One is the thin-shell megacorp: a large asset-holder with a minimal human governance layer (e.g., boards, signatories, public-facing representatives) resting atop a dense substrate of AI systems that plan, negotiate, audit, and execute. It looks less like today’s bureaucracy and more like an automated operating system for capital and capability.
Another is the liquid network: many small legal entities that spin up and recombine at machine speed, contracting with each other through AI-negotiated agreements and AI-verified deliverables. It resembles a market more than a firm, except that the “participants” are often synthetic agents acting on behalf of human owners or institutional mandates.
A third is the protocol organisation: an entity whose governance is explicit and partially machine-enforced with constitutions, permissions, audit trails, dispute resolution mechanisms. (There is a temptation to reach for “DAO” here, and perhaps that’s directionally right, but I hesitate, because the historical DAOs were mostly toys; ubiquitous superintelligence makes the underlying idea operational in a way blockchain technology alone could not.)
And then there are the human-meaning institutions, which may look, superficially, anachronistic: places where we insist on human participation precisely because we could have automated it, and we choose not to.
These forms coexist, collide, and hybridise. None of them abolish politics. They merely change its substrate.
The uncomfortable conclusion
The original post ends with a kind of pragmatic stoicism: once you understand the structural sources of organisational friction (misaligned incentives, costly communication, change) you can navigate them with less surprise and more agency. I find that comforting, in the same way that learning the physics of turbulent airflow is comforting when you are stuck on a bumpy flight.

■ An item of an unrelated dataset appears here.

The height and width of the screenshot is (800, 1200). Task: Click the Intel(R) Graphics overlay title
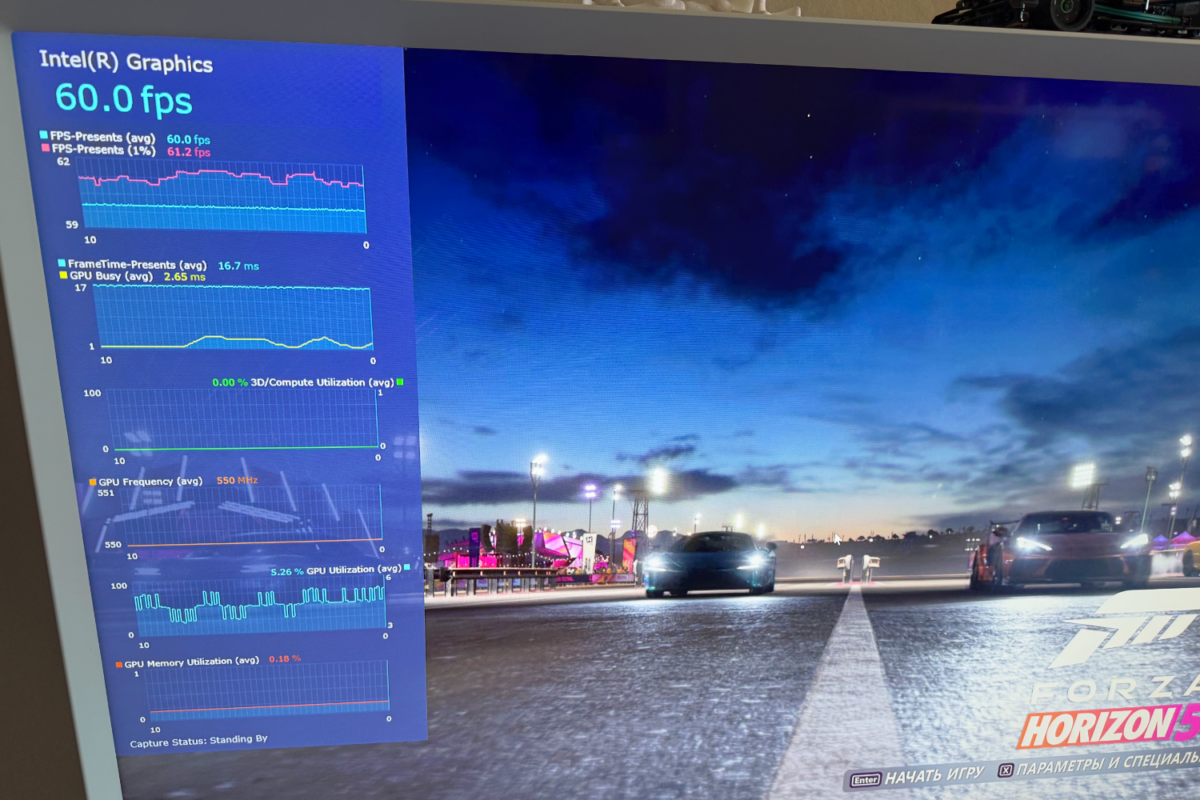point(126,64)
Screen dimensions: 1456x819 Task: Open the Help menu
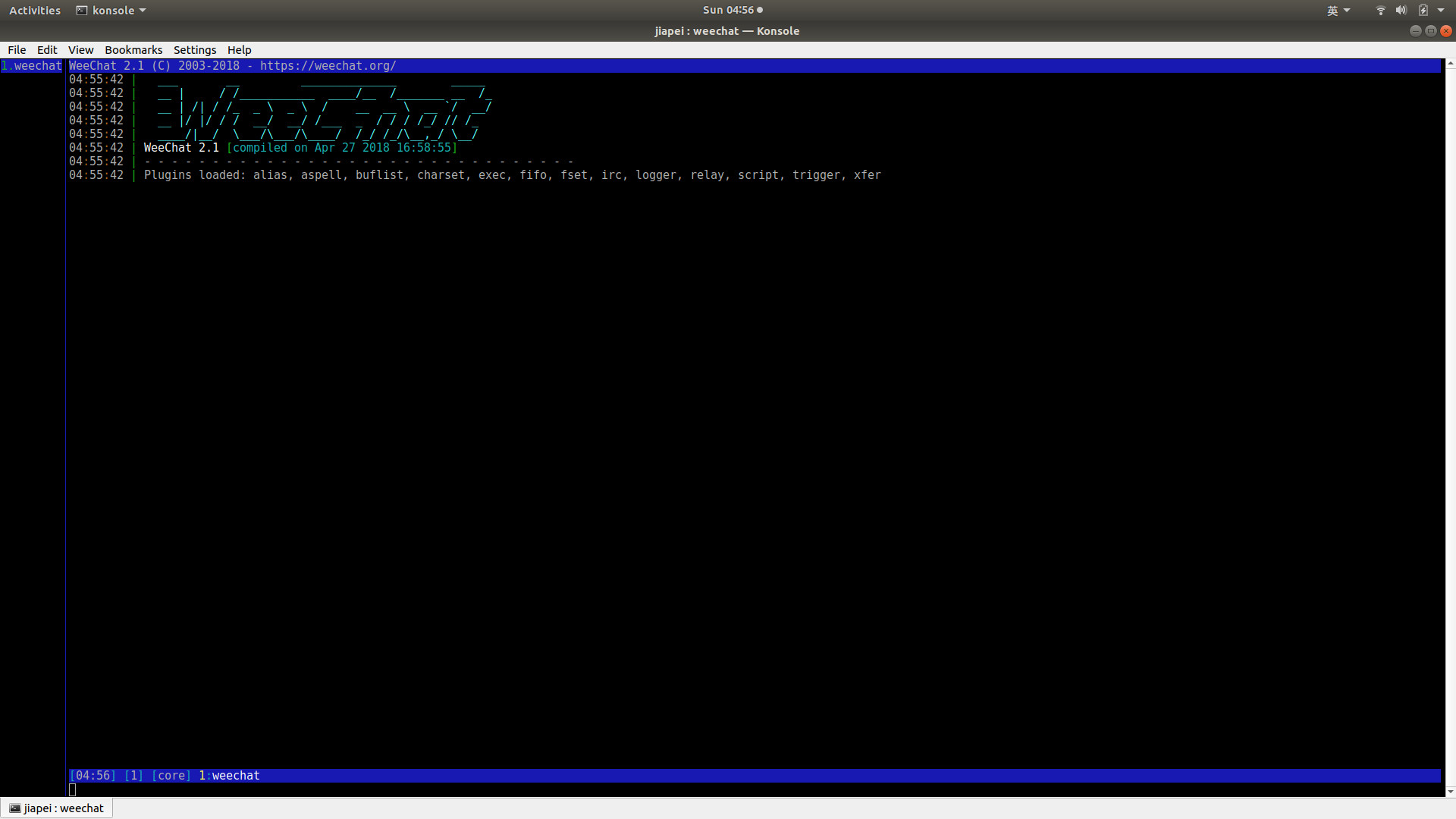click(x=239, y=50)
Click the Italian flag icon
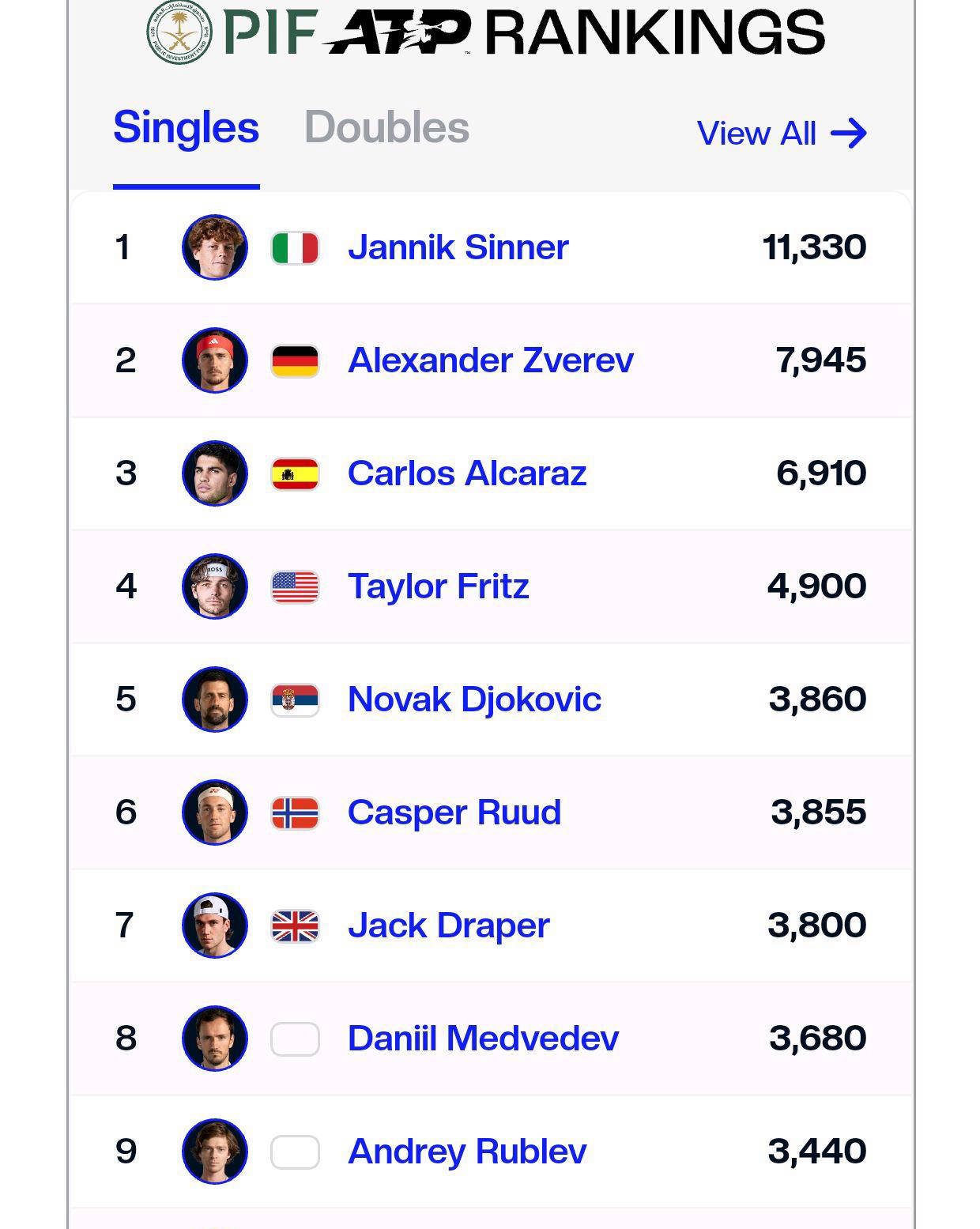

In the superintelligent world, many of those frictions dissolve internally. Coordination becomes cheap. Context becomes durable. The small tragedies of email and meeting culture recede. Yet the deeper conflicts do not vanish, because they were never merely about intellect. They were about values and power: who gets to decide, who bears the cost, who is protected, who is sacrificed, and who gets to tell the story afterwards.
When thinking becomes free, the scarce resource is not intelligence. It is legitimacy.
And perhaps that is the real reason Monday will never fully become Sunday. Sunday is private. Monday is collective. Collective life requires governance, and governance, whether in a corporation, a university, or a nation-state, is the art of making choices under disagreement, and then living with them. Superintelligent agents can make those choices faster, clearer, and more auditable. They cannot make them painless.
At least not without changing what we mean by “we”.
And this seems even more apparent in universities than in many other types of organization.
One is tempted, almost beyond measure, to offer a quip on university governance here… but I shall hold my tongue as that is a topic for another day.
One wonders what effect this would have on contemporary (human) performance expectations in Western art music.